Exercise description:
Repeat the data as given. Images do not go in the copy.

Recorded data:
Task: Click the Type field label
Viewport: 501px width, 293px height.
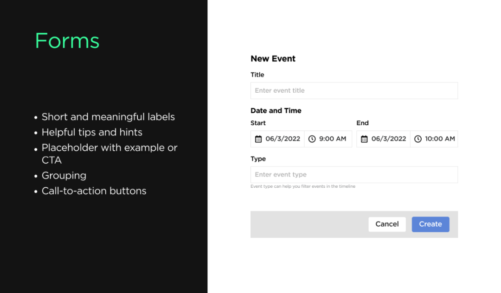Action: point(258,159)
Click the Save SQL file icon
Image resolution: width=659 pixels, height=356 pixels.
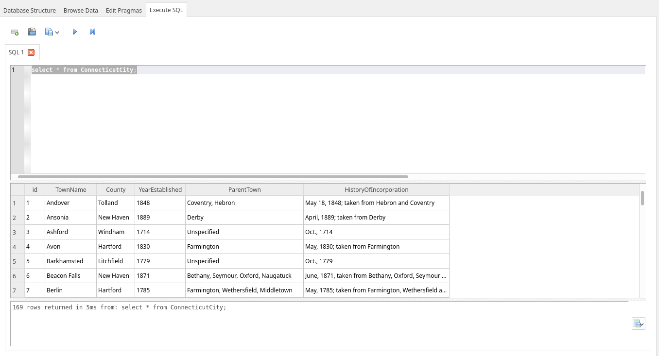pos(49,32)
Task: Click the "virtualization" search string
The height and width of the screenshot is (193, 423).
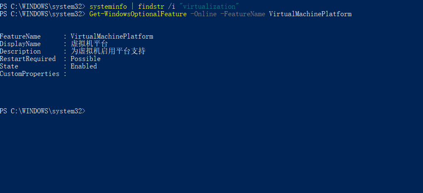Action: tap(209, 7)
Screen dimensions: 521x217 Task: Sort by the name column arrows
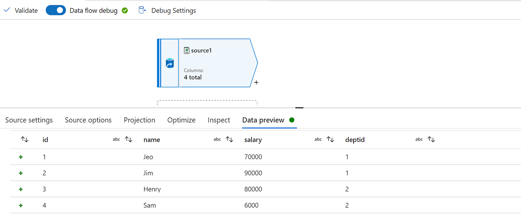coord(230,140)
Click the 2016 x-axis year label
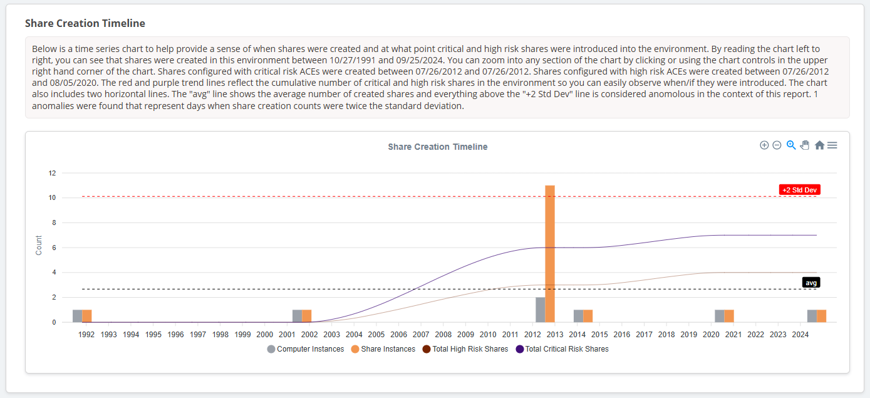 pos(622,335)
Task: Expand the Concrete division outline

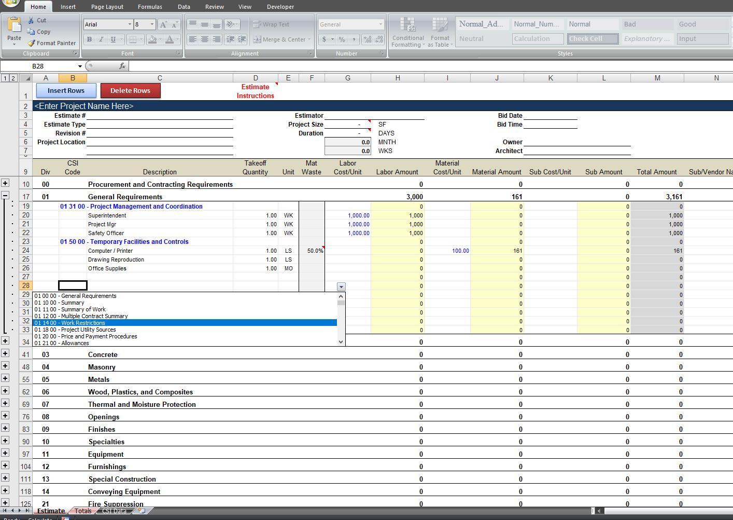Action: point(5,354)
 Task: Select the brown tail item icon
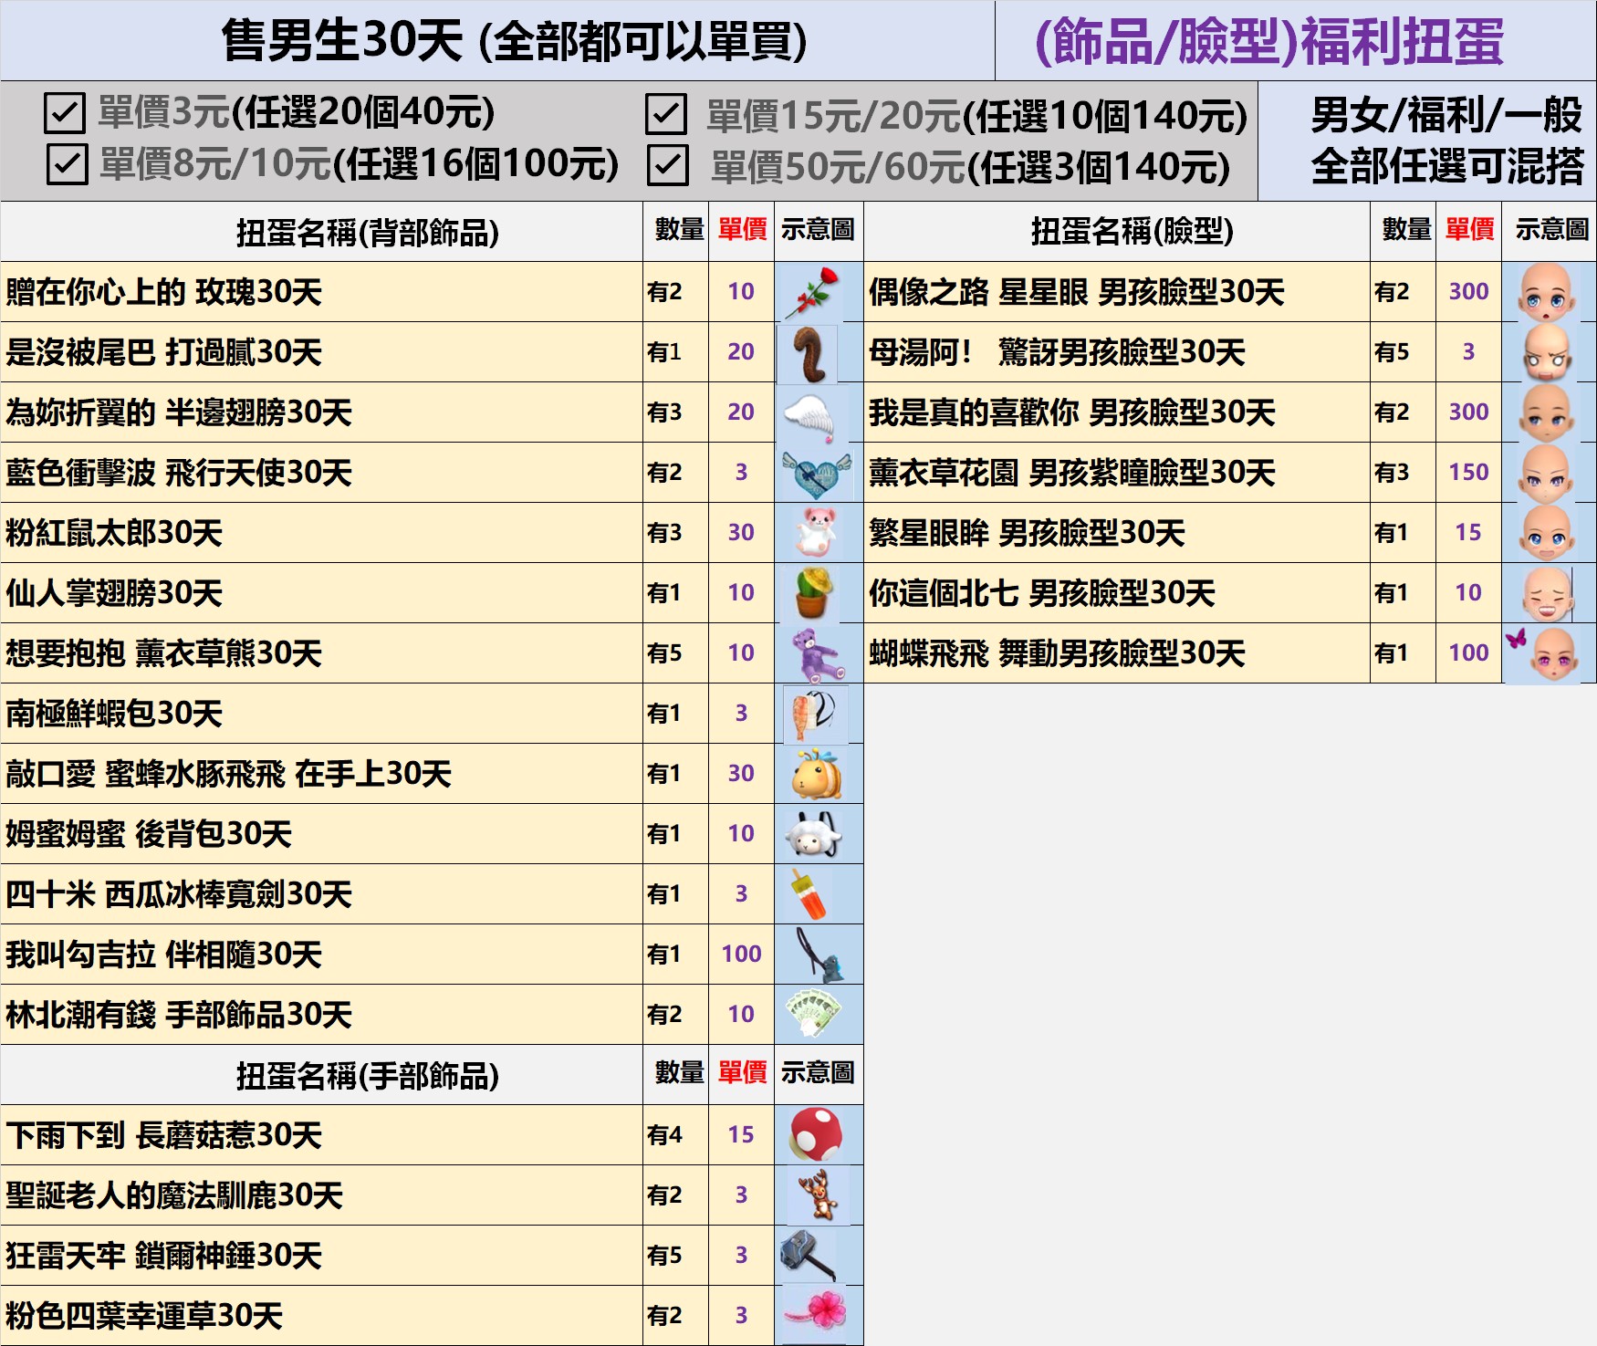coord(809,353)
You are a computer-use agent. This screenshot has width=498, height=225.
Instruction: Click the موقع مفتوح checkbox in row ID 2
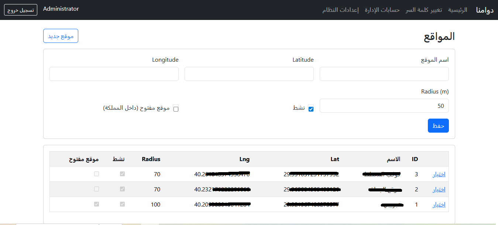(96, 189)
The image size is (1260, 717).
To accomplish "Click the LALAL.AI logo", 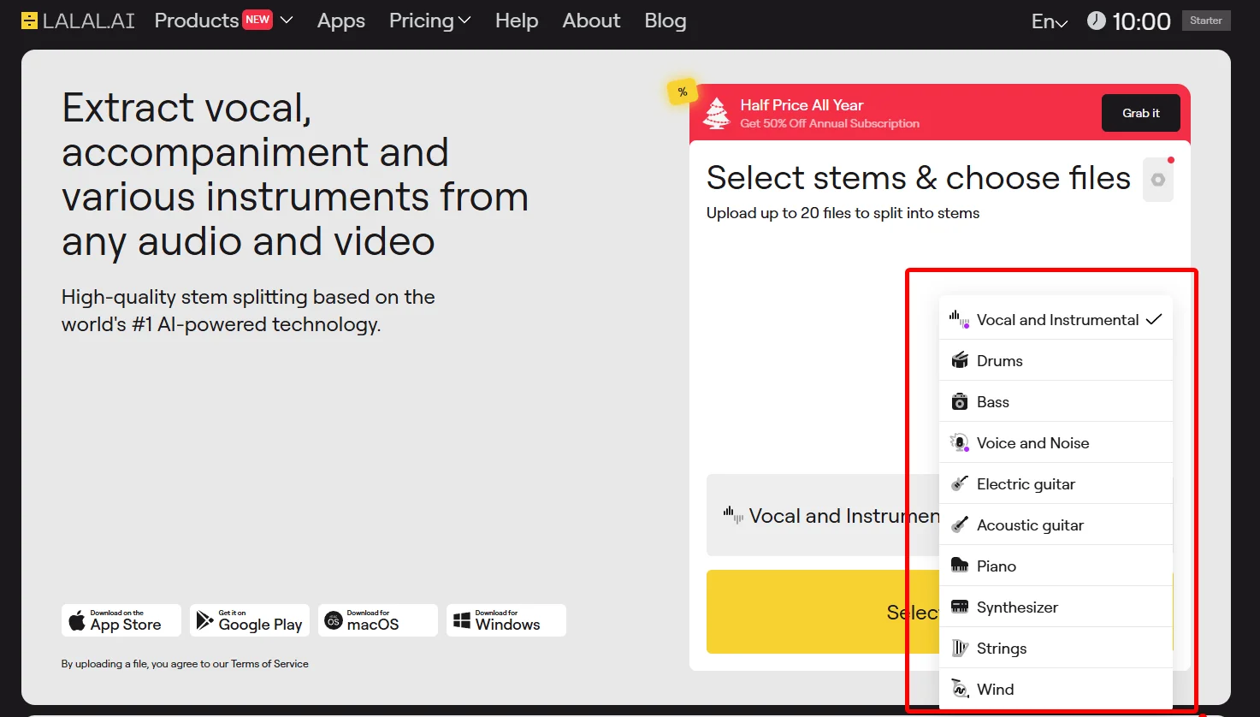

Solved problem:
Task: Click the Type field label
Viewport: 501px width, 293px height.
Action: point(258,159)
Click the Save SQL file icon
Image resolution: width=659 pixels, height=356 pixels.
pos(49,32)
Task: Click the "virtualization" search string
The height and width of the screenshot is (193, 423).
Action: tap(209, 7)
Screen dimensions: 521x217 Task: Sort by the name column arrows
coord(230,140)
Click the 2016 x-axis year label
 pos(622,335)
Task: Expand the Concrete division outline

Action: point(5,354)
 Task: Select the brown tail item icon
coord(809,353)
You are a computer-use agent. This screenshot has width=498, height=225.
Instruction: Click the موقع مفتوح checkbox in row ID 2
(96, 189)
The image size is (1260, 717).
To accomplish "Click the LALAL.AI logo", 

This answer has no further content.